#### STORED DATA
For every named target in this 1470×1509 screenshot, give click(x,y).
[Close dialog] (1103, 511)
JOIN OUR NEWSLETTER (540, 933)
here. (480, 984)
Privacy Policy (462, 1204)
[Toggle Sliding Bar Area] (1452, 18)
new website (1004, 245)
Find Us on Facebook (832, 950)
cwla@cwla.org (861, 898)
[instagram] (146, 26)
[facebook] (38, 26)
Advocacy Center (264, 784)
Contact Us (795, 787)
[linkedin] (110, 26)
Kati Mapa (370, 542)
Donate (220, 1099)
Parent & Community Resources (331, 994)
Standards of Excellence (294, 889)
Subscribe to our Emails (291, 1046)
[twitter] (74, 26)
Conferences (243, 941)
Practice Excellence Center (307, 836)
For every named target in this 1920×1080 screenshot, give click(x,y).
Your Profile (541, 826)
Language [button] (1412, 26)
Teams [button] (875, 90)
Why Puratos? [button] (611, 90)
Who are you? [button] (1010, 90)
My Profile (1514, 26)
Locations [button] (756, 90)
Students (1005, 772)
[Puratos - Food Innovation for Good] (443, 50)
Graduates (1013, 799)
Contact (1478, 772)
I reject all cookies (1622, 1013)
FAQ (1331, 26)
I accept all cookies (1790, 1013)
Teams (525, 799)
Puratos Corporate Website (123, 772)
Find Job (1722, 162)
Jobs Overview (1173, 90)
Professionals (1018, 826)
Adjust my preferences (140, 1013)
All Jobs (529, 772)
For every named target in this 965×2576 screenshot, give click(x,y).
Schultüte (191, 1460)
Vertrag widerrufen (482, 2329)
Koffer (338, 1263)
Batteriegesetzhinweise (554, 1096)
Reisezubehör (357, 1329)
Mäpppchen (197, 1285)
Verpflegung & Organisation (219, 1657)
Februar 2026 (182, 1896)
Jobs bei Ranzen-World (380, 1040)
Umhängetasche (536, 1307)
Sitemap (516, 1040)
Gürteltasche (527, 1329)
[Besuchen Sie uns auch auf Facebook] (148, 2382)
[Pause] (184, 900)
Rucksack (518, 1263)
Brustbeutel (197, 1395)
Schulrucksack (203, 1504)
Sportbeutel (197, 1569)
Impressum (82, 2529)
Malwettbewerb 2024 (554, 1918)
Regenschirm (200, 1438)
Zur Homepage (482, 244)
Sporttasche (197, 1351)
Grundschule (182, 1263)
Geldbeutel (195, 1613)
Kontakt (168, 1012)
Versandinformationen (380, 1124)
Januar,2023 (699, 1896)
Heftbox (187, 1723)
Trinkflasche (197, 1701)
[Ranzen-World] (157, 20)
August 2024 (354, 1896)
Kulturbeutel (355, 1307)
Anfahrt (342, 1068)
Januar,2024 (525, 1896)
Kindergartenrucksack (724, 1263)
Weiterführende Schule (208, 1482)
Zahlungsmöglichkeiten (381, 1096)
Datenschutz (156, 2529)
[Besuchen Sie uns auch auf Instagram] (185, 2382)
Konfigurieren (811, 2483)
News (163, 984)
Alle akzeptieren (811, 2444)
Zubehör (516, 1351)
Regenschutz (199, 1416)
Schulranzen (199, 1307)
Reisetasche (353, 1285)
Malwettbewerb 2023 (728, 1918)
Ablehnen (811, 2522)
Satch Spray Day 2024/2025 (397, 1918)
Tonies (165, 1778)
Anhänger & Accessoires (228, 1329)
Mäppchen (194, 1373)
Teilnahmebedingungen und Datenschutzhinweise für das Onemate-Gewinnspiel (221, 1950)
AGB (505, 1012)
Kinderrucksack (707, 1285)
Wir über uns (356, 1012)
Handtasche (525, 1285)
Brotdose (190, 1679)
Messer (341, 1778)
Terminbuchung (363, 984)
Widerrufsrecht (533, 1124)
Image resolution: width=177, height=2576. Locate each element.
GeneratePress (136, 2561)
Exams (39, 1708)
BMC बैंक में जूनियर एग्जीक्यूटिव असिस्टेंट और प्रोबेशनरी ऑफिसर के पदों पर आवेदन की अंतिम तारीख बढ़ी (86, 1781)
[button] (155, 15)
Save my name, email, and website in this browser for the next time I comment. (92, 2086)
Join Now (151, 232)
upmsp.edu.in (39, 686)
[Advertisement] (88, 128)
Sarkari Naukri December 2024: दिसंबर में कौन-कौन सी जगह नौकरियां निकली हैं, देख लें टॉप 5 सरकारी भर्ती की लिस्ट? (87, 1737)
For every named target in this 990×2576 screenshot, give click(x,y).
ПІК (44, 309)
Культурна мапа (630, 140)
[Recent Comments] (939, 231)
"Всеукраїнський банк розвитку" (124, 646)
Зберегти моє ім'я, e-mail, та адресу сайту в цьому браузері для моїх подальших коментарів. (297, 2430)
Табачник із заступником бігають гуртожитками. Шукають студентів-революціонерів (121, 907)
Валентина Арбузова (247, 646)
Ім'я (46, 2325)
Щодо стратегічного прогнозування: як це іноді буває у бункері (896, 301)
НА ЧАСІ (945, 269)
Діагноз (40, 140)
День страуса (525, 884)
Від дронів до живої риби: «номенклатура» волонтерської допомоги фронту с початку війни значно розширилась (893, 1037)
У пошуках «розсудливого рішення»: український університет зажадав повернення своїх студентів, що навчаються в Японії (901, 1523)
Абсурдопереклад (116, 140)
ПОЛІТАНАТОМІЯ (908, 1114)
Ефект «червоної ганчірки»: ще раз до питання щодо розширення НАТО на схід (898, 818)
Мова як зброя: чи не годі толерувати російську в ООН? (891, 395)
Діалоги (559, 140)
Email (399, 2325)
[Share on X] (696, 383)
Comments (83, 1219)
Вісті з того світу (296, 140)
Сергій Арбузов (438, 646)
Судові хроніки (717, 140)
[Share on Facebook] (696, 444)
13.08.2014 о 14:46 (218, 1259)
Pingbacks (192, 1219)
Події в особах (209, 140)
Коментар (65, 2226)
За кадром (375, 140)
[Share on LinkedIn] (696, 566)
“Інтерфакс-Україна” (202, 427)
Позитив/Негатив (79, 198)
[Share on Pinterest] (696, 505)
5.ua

#### TASK PROMPT
Nothing in the data may differ; print all of it exactly as written.

#### SOLUTION FOR THIS PROBLEM
For every named target in this 1470×1509 screenshot, give click(x,y).
[Close dialog] (1103, 511)
JOIN OUR NEWSLETTER (540, 933)
here. (480, 984)
Privacy Policy (462, 1204)
[Toggle Sliding Bar Area] (1452, 18)
new website (1004, 245)
Find Us on Facebook (832, 950)
cwla@cwla.org (861, 898)
[instagram] (146, 26)
[facebook] (38, 26)
Advocacy Center (264, 784)
Contact Us (795, 787)
[linkedin] (110, 26)
Kati Mapa (370, 542)
Donate (220, 1099)
Parent & Community Resources (331, 994)
Standards of Excellence (294, 889)
Subscribe to our Emails (291, 1046)
[twitter] (74, 26)
Conferences (243, 941)
Practice Excellence Center (307, 836)
For every named target in this 1920×1080 screenshot, give click(x,y).
Your Profile (541, 826)
Language [button] (1412, 26)
Teams [button] (875, 90)
Why Puratos? [button] (611, 90)
Who are you? [button] (1010, 90)
My Profile (1514, 26)
Locations [button] (756, 90)
Students (1005, 772)
[Puratos - Food Innovation for Good] (443, 50)
Graduates (1013, 799)
Contact (1478, 772)
I reject all cookies (1622, 1013)
FAQ (1331, 26)
I accept all cookies (1790, 1013)
Teams (525, 799)
Puratos Corporate Website (123, 772)
Find Job (1722, 162)
Jobs Overview (1173, 90)
Professionals (1018, 826)
Adjust my preferences (140, 1013)
All Jobs (529, 772)
For every named target in this 965×2576 screenshot, give click(x,y).
Schultüte (191, 1460)
Vertrag widerrufen (482, 2329)
Koffer (338, 1263)
Batteriegesetzhinweise (554, 1096)
Reisezubehör (357, 1329)
Mäpppchen (197, 1285)
Verpflegung & Organisation (219, 1657)
Februar 2026 (182, 1896)
Jobs bei Ranzen-World (380, 1040)
Umhängetasche (536, 1307)
Sitemap (516, 1040)
Gürteltasche (527, 1329)
[Besuchen Sie uns auch auf Facebook] (148, 2382)
[Pause] (184, 900)
Rucksack (518, 1263)
Brustbeutel (197, 1395)
Schulrucksack (203, 1504)
Sportbeutel (197, 1569)
Impressum (82, 2529)
Malwettbewerb 2024 (554, 1918)
Regenschirm (200, 1438)
Zur Homepage (482, 244)
Sporttasche (197, 1351)
Grundschule (182, 1263)
Geldbeutel (195, 1613)
Kontakt (168, 1012)
Versandinformationen (380, 1124)
Januar,2023 (699, 1896)
Heftbox (187, 1723)
Trinkflasche (197, 1701)
[Ranzen-World] (157, 20)
August 2024 (354, 1896)
Kulturbeutel (355, 1307)
Anfahrt (342, 1068)
Januar,2024 (525, 1896)
Kindergartenrucksack (724, 1263)
Weiterführende Schule (208, 1482)
Zahlungsmöglichkeiten (381, 1096)
Datenschutz (156, 2529)
[Besuchen Sie uns auch auf Instagram] (185, 2382)
Konfigurieren (811, 2483)
News (163, 984)
Alle akzeptieren (811, 2444)
Zubehör (516, 1351)
Regenschutz (199, 1416)
Schulranzen (199, 1307)
Reisetasche (353, 1285)
Malwettbewerb 2023 (728, 1918)
Ablehnen (811, 2522)
Satch Spray Day 2024/2025 (397, 1918)
Tonies (165, 1778)
Anhänger & Accessoires (228, 1329)
Mäppchen (194, 1373)
Teilnahmebedingungen und Datenschutzhinweise für das Onemate-Gewinnspiel (221, 1950)
AGB (505, 1012)
Kinderrucksack (707, 1285)
Wir über uns (356, 1012)
Handtasche (525, 1285)
Brotdose (190, 1679)
Messer (341, 1778)
Terminbuchung (363, 984)
Widerrufsrecht (533, 1124)
Image resolution: width=177, height=2576. Locate each element.
GeneratePress (136, 2561)
Exams (39, 1708)
BMC बैंक में जूनियर एग्जीक्यूटिव असिस्टेंट और प्रोबेशनरी ऑफिसर के पदों पर आवेदन की अंतिम तारीख बढ़ी (86, 1781)
[button] (155, 15)
Save my name, email, and website in this browser for the next time I comment. (92, 2086)
Join Now (151, 232)
upmsp.edu.in (39, 686)
[Advertisement] (88, 128)
Sarkari Naukri December 2024: दिसंबर में कौन-कौन सी जगह नौकरियां निकली हैं, देख लें टॉप 5 सरकारी भर्ती की लिस्ट? (87, 1737)
For every named target in this 990×2576 screenshot, give click(x,y).
ПІК (44, 309)
Культурна мапа (630, 140)
[Recent Comments] (939, 231)
"Всеукраїнський банк розвитку" (124, 646)
Зберегти моє ім'я, e-mail, та адресу сайту в цьому браузері для моїх подальших коментарів. (297, 2430)
Табачник із заступником бігають гуртожитками. Шукають студентів-революціонерів (121, 907)
Валентина Арбузова (247, 646)
Ім'я (46, 2325)
Щодо стратегічного прогнозування: як це іноді буває у бункері (896, 301)
НА ЧАСІ (945, 269)
Діагноз (40, 140)
День страуса (525, 884)
Від дронів до живої риби: «номенклатура» волонтерської допомоги фронту с початку війни значно розширилась (893, 1037)
У пошуках «розсудливого рішення»: український університет зажадав повернення своїх студентів, що навчаються в Японії (901, 1523)
Абсурдопереклад (116, 140)
ПОЛІТАНАТОМІЯ (908, 1114)
Ефект «червоної ганчірки»: ще раз до питання щодо розширення НАТО на схід (898, 818)
Мова як зброя: чи не годі толерувати російську в ООН? (891, 395)
Діалоги (559, 140)
Email (399, 2325)
[Share on X] (696, 383)
Comments (83, 1219)
Вісті з того світу (296, 140)
Сергій Арбузов (438, 646)
Судові хроніки (717, 140)
[Share on Facebook] (696, 444)
13.08.2014 о 14:46 (218, 1259)
Pingbacks (192, 1219)
Події в особах (209, 140)
Коментар (65, 2226)
За кадром (375, 140)
[Share on LinkedIn] (696, 566)
“Інтерфакс-Україна” (202, 427)
Позитив/Негатив (79, 198)
[Share on Pinterest] (696, 505)
5.ua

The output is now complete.